Evaluation of recombinant monoclonal antibody SVmab1 binding to Na _V1.7 target sequences and block of human Na _V1.7 currents

Identification of small and large molecule pain therapeutics that target the genetically validated voltage-gated sodium channel Na _V1.7 is a challenging endeavor under vigorous pursuit. The monoclonal antibody SVmab1 was recently published to bind the Na _V1.7 DII voltage sensor domain and block human Na _V1.7 sodium currents in heterologous cells. We produced purified SVmab1 protein based on publically available sequence information, and evaluated its activity in a battery of binding and functional assays.

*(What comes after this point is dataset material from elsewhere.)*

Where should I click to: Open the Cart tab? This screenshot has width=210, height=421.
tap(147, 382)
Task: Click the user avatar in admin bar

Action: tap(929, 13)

Herein, we report that our recombinant SVmAb1 does not bind peptide immunogen or purified Na _V1.7 DII voltage sensor domain via ELISA, and does not bind Na _V1.7 in live HEK293, U-2 OS, and CHO-K1 cells via FACS. Whole cell manual patch clamp electrophysiology protocols interrogating diverse Na _V1.7 gating states in HEK293 cells, revealed that recombinant SVmab1 does not block Na _V1.7 currents to an extent greater than observed with an isotype matched control antibody. Collectively, our results show that recombinant SVmab1 monoclonal antibody does not bind Na _V1.7 target sequences or specifically inhibit Na _V1.7 current.